**Records provided**
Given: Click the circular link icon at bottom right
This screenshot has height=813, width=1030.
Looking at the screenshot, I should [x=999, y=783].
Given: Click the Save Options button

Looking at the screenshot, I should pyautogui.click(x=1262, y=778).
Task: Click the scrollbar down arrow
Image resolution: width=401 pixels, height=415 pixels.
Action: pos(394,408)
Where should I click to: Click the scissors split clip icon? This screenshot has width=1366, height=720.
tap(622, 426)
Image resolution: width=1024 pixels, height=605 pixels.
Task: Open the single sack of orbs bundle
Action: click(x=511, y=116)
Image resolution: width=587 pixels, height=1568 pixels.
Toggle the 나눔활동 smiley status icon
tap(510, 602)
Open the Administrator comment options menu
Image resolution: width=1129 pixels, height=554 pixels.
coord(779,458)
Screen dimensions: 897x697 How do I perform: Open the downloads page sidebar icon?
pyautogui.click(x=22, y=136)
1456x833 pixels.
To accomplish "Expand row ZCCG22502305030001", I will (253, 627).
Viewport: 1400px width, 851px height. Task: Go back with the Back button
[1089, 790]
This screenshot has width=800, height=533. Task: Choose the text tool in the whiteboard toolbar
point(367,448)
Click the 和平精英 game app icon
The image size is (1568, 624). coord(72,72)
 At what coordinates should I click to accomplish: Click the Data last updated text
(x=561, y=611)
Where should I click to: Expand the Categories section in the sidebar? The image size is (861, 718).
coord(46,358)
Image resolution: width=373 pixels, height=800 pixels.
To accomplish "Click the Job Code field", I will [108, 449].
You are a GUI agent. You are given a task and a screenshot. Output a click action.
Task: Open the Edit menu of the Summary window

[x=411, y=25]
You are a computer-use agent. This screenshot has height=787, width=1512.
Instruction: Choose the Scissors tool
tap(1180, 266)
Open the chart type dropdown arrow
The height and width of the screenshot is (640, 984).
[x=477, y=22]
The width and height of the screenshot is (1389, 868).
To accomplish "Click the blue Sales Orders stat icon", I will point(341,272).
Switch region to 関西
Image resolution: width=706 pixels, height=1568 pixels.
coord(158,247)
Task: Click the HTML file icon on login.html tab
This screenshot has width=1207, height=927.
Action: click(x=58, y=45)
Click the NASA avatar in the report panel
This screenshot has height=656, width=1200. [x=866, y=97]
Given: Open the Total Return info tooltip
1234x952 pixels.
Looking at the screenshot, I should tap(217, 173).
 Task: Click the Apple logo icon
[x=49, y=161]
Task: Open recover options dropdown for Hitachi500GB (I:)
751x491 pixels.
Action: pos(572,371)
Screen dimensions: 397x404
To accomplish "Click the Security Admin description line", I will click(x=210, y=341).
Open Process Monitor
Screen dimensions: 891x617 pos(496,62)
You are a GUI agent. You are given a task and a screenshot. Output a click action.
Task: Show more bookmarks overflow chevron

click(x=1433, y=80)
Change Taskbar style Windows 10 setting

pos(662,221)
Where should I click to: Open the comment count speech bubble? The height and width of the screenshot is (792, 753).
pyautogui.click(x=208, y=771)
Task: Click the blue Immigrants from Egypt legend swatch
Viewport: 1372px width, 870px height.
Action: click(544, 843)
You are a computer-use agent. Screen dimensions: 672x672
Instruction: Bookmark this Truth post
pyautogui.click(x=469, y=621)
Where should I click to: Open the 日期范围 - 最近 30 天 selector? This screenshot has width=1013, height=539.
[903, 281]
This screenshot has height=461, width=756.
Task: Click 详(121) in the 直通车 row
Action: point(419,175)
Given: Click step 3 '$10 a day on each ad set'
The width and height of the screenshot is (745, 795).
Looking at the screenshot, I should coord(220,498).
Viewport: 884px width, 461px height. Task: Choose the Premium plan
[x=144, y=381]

**Task objective**
Identify every line in the entries above that contains the string "pixels", and copy each of those lines. Matching is case-sensitive.

**Completed exercise**
Image resolution: width=401 pixels, height=415 pixels.
Image resolution: width=1024 pixels, height=605 pixels.
Image resolution: width=587 pixels, height=1568 pixels.
Image resolution: width=1129 pixels, height=554 pixels.
1456x833 pixels.
Image resolution: width=373 pixels, height=800 pixels.
Image resolution: width=706 pixels, height=1568 pixels.
1234x952 pixels.
751x491 pixels.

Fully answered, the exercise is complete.